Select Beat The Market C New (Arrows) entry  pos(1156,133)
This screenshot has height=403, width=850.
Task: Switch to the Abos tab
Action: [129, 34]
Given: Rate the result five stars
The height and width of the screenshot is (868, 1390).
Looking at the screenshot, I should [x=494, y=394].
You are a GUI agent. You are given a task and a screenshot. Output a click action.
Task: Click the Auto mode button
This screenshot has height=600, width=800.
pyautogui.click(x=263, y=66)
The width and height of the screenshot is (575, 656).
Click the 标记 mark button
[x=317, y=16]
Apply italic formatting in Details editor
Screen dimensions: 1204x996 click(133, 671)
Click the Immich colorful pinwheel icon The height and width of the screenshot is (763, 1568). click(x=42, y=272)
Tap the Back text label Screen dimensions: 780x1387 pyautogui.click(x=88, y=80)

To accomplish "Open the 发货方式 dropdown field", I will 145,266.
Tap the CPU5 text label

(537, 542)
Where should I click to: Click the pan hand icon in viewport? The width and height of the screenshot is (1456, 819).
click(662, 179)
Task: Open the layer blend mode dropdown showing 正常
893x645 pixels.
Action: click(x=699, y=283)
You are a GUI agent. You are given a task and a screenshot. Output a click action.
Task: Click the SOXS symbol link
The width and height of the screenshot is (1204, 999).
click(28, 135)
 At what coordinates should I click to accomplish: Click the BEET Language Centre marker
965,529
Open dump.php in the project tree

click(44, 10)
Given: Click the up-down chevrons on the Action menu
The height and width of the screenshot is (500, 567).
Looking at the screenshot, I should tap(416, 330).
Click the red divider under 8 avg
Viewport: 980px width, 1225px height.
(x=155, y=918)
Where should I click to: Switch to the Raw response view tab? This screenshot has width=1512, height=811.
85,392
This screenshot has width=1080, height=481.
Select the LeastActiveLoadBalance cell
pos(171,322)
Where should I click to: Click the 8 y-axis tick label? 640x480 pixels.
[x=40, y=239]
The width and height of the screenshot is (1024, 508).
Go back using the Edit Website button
····················
* _Exercise_
Copy out the entire listing above, reproducing every line verbatim and in its original order.

* _Exercise result_
Select Beat The Market C New (Arrows) entry  pos(1156,133)
This screenshot has height=403, width=850.
Task: Switch to the Abos tab
Action: [129, 34]
Given: Rate the result five stars
The height and width of the screenshot is (868, 1390).
Looking at the screenshot, I should [x=494, y=394].
You are a GUI agent. You are given a task and a screenshot. Output a click action.
Task: Click the Auto mode button
This screenshot has height=600, width=800.
pyautogui.click(x=263, y=66)
The width and height of the screenshot is (575, 656).
Click the 标记 mark button
[x=317, y=16]
Apply italic formatting in Details editor
Screen dimensions: 1204x996 click(133, 671)
Click the Immich colorful pinwheel icon The height and width of the screenshot is (763, 1568). click(x=42, y=272)
Tap the Back text label Screen dimensions: 780x1387 pyautogui.click(x=88, y=80)

To accomplish "Open the 发货方式 dropdown field", I will 145,266.
Tap the CPU5 text label

(537, 542)
Where should I click to: Click the pan hand icon in viewport? The width and height of the screenshot is (1456, 819).
click(662, 179)
Task: Open the layer blend mode dropdown showing 正常
893x645 pixels.
Action: click(x=699, y=283)
You are a GUI agent. You are given a task and a screenshot. Output a click action.
Task: Click the SOXS symbol link
The width and height of the screenshot is (1204, 999).
click(28, 135)
 At what coordinates should I click to accomplish: Click the BEET Language Centre marker
965,529
Open dump.php in the project tree

click(44, 10)
Given: Click the up-down chevrons on the Action menu
The height and width of the screenshot is (500, 567).
Looking at the screenshot, I should tap(416, 330).
Click the red divider under 8 avg
Viewport: 980px width, 1225px height.
(x=155, y=918)
Where should I click to: Switch to the Raw response view tab? This screenshot has width=1512, height=811.
85,392
This screenshot has width=1080, height=481.
Select the LeastActiveLoadBalance cell
pos(171,322)
Where should I click to: Click the 8 y-axis tick label? 640x480 pixels.
[x=40, y=239]
The width and height of the screenshot is (1024, 508).
Go back using the Edit Website button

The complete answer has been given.